BEGIN RECORDS SHOWN
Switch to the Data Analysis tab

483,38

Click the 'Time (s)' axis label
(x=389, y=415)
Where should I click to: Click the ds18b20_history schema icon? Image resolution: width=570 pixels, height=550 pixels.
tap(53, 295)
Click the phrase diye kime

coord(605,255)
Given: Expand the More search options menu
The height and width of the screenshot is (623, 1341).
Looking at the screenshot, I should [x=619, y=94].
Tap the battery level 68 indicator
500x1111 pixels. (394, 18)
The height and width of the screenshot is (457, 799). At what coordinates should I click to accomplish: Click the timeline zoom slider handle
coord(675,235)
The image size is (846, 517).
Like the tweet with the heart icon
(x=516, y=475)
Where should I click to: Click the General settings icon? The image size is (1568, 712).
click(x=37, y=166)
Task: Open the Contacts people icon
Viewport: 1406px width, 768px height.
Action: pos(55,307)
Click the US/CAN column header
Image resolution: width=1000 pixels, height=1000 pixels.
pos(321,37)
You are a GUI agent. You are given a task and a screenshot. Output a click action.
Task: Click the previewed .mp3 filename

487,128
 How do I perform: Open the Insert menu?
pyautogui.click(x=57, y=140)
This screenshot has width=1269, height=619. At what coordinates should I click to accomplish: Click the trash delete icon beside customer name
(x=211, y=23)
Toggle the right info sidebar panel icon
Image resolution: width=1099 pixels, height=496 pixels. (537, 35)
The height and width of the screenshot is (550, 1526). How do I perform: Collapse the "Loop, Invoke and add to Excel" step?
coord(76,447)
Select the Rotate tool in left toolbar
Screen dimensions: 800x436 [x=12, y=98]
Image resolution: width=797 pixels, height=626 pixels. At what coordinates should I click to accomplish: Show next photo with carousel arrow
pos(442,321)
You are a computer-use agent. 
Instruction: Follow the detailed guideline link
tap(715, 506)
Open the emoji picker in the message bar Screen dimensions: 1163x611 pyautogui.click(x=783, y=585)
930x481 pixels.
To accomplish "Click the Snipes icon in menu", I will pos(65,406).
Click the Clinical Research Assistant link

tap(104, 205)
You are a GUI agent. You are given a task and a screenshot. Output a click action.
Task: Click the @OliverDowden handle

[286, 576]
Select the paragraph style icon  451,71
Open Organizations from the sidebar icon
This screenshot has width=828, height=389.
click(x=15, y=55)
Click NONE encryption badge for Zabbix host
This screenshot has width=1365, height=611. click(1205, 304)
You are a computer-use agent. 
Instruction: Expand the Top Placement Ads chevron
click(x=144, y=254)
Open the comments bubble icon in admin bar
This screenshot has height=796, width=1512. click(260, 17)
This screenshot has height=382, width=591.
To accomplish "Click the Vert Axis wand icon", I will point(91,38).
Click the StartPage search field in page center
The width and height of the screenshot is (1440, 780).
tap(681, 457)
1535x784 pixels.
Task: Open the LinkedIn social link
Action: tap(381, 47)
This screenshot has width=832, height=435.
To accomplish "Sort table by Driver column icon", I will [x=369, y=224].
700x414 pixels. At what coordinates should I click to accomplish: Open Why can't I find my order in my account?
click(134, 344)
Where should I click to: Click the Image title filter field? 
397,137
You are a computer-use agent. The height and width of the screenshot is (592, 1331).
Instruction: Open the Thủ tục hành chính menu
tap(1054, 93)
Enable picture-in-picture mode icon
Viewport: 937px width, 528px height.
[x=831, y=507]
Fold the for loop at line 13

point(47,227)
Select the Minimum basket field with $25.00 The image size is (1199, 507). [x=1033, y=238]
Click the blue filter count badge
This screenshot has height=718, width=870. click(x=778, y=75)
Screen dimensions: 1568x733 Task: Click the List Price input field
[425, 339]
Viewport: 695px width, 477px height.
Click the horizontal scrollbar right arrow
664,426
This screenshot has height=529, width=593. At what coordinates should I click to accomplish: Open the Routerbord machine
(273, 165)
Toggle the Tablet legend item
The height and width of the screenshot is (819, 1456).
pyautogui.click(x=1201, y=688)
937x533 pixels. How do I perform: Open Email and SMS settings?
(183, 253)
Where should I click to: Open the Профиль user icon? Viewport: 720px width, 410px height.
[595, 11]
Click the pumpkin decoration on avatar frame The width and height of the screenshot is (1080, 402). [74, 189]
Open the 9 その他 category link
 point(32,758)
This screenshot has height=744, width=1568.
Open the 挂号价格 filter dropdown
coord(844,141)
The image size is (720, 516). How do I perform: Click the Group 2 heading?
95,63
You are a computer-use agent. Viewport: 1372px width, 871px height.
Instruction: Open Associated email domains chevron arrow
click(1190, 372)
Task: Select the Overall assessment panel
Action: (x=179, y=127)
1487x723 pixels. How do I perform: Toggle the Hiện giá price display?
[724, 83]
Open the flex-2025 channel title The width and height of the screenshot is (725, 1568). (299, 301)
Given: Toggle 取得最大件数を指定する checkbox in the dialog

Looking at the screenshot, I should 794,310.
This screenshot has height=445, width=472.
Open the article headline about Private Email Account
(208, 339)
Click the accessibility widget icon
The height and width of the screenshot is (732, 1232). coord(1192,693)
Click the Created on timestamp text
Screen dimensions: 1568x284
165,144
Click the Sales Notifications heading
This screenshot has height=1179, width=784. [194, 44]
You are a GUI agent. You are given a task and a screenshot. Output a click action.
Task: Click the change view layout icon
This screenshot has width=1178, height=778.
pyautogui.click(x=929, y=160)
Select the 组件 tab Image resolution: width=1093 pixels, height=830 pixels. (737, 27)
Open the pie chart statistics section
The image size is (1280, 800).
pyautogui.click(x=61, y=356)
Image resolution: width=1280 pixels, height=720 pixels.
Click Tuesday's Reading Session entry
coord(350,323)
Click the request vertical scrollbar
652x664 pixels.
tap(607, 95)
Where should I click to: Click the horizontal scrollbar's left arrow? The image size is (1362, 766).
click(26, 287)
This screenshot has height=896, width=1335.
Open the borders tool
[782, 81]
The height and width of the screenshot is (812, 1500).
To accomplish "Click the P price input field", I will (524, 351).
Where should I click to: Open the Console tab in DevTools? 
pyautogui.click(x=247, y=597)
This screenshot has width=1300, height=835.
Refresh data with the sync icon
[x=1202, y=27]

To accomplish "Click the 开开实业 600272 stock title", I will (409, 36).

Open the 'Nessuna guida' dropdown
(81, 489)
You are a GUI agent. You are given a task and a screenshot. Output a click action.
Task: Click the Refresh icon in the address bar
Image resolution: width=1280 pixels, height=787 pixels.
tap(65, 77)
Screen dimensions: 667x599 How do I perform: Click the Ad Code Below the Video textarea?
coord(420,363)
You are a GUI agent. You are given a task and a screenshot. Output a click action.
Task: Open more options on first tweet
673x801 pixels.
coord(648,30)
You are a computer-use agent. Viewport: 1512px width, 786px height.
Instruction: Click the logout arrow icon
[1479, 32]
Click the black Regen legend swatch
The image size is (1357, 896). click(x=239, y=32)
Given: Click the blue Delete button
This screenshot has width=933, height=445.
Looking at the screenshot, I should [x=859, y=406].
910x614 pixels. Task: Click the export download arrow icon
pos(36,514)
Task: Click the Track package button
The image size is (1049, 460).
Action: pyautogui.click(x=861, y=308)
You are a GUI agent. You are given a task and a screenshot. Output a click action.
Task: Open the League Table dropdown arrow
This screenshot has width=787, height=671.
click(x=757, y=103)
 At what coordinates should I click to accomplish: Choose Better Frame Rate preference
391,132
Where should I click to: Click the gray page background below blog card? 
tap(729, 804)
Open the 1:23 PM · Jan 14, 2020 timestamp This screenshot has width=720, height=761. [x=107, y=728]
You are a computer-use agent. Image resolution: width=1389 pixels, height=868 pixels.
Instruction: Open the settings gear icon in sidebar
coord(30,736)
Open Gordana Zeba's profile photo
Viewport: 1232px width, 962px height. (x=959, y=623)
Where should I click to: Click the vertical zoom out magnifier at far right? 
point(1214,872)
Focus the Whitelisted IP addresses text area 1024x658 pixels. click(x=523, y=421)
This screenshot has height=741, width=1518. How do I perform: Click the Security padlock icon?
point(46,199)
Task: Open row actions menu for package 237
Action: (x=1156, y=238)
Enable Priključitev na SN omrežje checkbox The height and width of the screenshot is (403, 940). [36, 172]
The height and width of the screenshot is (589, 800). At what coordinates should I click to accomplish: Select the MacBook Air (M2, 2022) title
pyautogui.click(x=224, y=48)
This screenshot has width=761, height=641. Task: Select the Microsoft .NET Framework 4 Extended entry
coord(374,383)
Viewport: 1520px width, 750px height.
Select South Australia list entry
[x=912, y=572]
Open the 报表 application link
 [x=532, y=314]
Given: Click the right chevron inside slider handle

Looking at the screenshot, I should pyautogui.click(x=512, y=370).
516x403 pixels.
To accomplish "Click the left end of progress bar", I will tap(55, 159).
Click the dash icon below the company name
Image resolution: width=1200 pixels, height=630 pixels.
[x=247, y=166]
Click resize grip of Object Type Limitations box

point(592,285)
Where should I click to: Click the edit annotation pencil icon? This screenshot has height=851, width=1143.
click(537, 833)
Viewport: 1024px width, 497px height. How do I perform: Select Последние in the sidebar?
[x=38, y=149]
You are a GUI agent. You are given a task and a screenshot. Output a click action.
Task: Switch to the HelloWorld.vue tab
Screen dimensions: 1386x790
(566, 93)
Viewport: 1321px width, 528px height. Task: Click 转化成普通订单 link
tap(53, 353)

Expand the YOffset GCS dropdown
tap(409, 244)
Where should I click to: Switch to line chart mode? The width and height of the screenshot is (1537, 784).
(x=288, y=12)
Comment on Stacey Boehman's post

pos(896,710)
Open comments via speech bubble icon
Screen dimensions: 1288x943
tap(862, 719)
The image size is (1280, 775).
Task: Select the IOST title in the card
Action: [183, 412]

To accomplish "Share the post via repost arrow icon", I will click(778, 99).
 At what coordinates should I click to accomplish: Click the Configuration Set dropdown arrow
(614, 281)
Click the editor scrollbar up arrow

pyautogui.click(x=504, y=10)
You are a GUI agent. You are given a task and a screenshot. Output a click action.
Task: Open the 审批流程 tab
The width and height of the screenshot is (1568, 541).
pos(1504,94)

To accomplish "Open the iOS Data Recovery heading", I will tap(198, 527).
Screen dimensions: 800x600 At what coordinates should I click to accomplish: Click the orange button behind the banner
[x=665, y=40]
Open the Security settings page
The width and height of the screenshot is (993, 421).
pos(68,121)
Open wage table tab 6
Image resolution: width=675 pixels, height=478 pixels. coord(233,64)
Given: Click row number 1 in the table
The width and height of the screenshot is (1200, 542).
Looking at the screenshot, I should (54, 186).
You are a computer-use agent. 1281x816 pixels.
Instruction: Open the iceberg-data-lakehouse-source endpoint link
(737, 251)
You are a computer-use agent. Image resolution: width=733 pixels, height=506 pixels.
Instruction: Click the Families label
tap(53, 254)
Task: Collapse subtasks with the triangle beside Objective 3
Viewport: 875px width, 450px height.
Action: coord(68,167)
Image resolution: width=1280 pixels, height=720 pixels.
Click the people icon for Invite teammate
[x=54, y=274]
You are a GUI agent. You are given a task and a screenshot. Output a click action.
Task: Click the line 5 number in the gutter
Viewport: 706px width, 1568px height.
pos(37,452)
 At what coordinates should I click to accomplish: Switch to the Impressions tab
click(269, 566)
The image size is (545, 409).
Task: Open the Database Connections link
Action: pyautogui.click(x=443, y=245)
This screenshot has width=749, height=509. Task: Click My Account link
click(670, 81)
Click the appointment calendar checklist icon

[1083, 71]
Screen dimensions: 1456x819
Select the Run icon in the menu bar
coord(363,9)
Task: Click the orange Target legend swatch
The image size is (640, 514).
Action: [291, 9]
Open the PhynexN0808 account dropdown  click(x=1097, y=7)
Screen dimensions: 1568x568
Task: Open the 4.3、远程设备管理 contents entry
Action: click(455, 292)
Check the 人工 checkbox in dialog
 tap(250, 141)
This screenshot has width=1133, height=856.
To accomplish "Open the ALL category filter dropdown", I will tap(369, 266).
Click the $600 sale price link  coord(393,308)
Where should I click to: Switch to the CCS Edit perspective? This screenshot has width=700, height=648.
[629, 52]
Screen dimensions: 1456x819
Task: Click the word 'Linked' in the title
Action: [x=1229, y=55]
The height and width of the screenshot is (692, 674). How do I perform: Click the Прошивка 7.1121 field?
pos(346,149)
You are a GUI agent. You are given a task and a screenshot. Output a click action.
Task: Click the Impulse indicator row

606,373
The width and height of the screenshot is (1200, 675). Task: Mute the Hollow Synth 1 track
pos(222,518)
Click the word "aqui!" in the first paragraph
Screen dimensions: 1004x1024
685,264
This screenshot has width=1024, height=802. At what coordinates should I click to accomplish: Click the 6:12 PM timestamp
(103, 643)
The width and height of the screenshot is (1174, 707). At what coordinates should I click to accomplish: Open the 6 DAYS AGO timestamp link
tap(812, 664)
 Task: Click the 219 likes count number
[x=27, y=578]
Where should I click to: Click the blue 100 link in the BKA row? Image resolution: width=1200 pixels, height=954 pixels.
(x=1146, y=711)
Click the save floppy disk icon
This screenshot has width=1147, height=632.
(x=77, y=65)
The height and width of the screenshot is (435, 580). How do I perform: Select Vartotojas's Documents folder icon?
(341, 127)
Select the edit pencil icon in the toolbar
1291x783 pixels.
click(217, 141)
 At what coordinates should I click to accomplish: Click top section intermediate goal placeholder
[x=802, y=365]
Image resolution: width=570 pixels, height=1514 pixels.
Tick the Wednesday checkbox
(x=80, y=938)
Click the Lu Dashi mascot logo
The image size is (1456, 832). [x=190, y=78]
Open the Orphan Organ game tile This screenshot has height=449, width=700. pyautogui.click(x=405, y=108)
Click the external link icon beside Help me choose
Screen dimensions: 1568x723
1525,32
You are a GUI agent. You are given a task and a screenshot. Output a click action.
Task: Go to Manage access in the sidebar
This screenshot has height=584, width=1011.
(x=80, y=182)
END RECORDS SHOWN
Only the lines from the beginning of the material through the line with "Task: Open the Contacts people icon" should appear in the answer, each copied exactly.

Switch to the Data Analysis tab

483,38

Click the 'Time (s)' axis label
(x=389, y=415)
Where should I click to: Click the ds18b20_history schema icon? Image resolution: width=570 pixels, height=550 pixels.
tap(53, 295)
Click the phrase diye kime

coord(605,255)
Given: Expand the More search options menu
The height and width of the screenshot is (623, 1341).
Looking at the screenshot, I should [x=619, y=94].
Tap the battery level 68 indicator
500x1111 pixels. (394, 18)
The height and width of the screenshot is (457, 799). At what coordinates should I click to accomplish: Click the timeline zoom slider handle
coord(675,235)
The image size is (846, 517).
Like the tweet with the heart icon
(x=516, y=475)
Where should I click to: Click the General settings icon? The image size is (1568, 712).
click(x=37, y=166)
Task: Open the Contacts people icon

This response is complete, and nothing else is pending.